Qui es tu le lobby gay ?

On entend souvent parler du lobby gay. Existe-t-il ? Pourquoi ce mot déclenche-t-il en France autant d’inquiétudes ? Et si le lobbying était simplement un moyen légitime d’action politique…

Le projet de loi présenté par Nadine Morano sur l’autorité parentale et le statut des tiers a déclenché une nouvelle levée de boucliers chez les défenseurs de la famille traditionnelle, notamment dans certains courants catholiques traditionalistes et à l’UMP (Jean Marc Nesme et son Entente parlementaire pour la défense du droit de l’enfant à vivre, d’être accueilli et de s’épanouir dans une famille composée d’un père et d’une mère).
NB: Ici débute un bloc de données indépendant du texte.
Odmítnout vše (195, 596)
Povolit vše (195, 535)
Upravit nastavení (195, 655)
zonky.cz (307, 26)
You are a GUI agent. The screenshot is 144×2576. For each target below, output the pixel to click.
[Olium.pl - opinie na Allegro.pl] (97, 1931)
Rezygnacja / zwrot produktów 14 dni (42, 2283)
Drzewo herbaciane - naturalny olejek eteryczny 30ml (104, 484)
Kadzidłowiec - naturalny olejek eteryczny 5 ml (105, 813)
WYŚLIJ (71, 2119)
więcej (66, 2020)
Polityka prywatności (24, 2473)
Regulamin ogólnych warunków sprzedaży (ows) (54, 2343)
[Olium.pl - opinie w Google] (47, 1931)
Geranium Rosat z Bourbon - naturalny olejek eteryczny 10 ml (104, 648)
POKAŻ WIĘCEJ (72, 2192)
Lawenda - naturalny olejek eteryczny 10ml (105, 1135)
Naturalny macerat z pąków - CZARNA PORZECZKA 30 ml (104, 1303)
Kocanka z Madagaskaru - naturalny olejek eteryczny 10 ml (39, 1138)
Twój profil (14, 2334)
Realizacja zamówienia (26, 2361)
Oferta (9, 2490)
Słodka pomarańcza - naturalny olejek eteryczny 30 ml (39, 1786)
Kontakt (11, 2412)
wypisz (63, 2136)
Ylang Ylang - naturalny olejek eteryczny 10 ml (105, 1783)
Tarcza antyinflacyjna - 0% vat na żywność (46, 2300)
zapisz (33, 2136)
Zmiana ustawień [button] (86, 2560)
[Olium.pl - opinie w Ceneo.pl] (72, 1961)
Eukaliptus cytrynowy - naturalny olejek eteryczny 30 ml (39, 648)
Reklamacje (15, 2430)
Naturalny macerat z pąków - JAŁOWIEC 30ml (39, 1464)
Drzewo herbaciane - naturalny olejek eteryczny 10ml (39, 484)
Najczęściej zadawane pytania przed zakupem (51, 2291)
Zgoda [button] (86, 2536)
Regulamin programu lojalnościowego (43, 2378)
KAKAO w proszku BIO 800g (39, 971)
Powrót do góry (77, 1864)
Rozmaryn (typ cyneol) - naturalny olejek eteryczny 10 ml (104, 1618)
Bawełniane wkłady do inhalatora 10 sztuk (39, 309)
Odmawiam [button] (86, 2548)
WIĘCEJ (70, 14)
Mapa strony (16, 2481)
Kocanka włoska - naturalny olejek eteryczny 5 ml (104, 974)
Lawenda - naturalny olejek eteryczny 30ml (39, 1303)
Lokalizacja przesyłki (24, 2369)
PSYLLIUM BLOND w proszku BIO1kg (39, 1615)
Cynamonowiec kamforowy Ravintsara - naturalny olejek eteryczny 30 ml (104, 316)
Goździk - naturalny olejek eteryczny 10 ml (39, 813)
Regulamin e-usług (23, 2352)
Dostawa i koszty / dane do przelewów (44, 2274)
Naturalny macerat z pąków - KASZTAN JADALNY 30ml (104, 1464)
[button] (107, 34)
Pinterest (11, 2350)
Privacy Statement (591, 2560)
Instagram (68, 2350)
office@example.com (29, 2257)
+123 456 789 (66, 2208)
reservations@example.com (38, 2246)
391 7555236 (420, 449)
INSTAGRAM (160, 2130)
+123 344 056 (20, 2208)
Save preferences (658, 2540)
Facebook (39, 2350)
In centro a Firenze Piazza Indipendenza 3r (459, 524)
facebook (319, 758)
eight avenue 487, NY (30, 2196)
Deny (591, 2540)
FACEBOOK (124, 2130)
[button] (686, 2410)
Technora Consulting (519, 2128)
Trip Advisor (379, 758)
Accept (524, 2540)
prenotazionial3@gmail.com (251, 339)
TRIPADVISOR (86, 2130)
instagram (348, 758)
Comme lors des débats sur le Pacs, le spectre d’un «lobby gay», non identifié mais manifestement très présent dans les institutions politiques, médiatiques et culturelles a resurgi dans les discours. Un lobby qui défendrait ses intérêts propres et menacerait ainsi l’intérêt général… Qu’il existe des associations et des personnalités engagées dans la défense des droits des minorités gays et lesbiennes, c’est indiscutable. Mais en France, l’usage du terme lobby est particulièrement péjoratif, laissant soupçonner une structuration et des méthodes occultes, quand ailleurs en Europe et dans le monde, l’existence des lobbys ne déchaine aucune passion et fait partie intégrante de la vie politique. Pourquoi donc une telle suspicion, en France, à l’égard de ces lobbys qui ne sont en général pas autre chose que des groupes de pression ? Parmi de nombreuses explications, il y a l’histoire du nationalisme français, avec Charles Maurras (dirigeant historique de l’Action française) et la thèse des quatre états confédérés – juifs, métèques, protestants et francs maçons – qui auraient comploté contre la France. Il y a aussi l’universalisme, ce fondement de la vie politique française, à l’aune duquel tout mouvement catégoriel paraît suspect. Dans les deux associations LGBT affiliées à des partis politiques (Homosexualité et socialisme et Gaylib), on se défend ainsi de demander des droits spécifiques mais on affirme porter un projet de société.

Épouvantail

Laurent Chambon est élu du parti travailliste à Amsterdam et chercheur en sciences politiques à Poitiers. Pour lui, il n’y a pas de lobby gay en France au sens où les groupes existants ne sont pas organisés comme peuvent l’être leurs homologues aux Pays-Bas par exemple. Une des clés de compréhension de cette différence, c’est l’affiliation des groupes de pression français à des partis ; pour Laurent Chambon, un lobby doit aller voir chaque parti, pourquoi pas même jusqu’à l’extrême droite. C’est de cette façon, d’après lui, que les mouvements LGBT néerlandais auraient obtenu de façon très transparente l’ouverture du mariage. Il avance aussi une explication plus anthropologique ; la tradition protestante qui domine en Allemagne ou aux Pays-Bas inviterait à montrer alors que la tradition latine et catholique pousserait à cacher. Ceci expliquerait également la faible visibilité des gays et lesbiennes en politique, où un homosexuel avéré aura tendance à éluder encore plus la question des droits LGBT par crainte d’être accusé de communautarisme. Ainsi, l’UMP Roger Karoutchi qui a fait un coming out retentissant, refuse de s’exprimer sur les questions du mariage et de l’adoption pour les homosexuels affirmant qu’il n’est pas un «militant communautariste» et que sa «seule communauté, c’est la France». Autant de raisons qui expliquent, que, paradoxalement, la lutte pour les droits des personnes LGBT reste l’apanage d’associations… LGBT. La stigmatisation de ces mouvements, regroupés sous l’étiquette repoussoir de «lobby gay» procède, toujours selon Laurent Chambon, d’une logique de domination. Ainsi, un lobby puissant et intégré, comme le mouvement paysan, ne sera pas désigné comme tel, tout juste parlera-t-on de corporatisme ; «dès qu’il s’agit d’une minorité dominée, on agite l’épouvantail du complot juif, musulman ou homosexuel». À la maurassienne.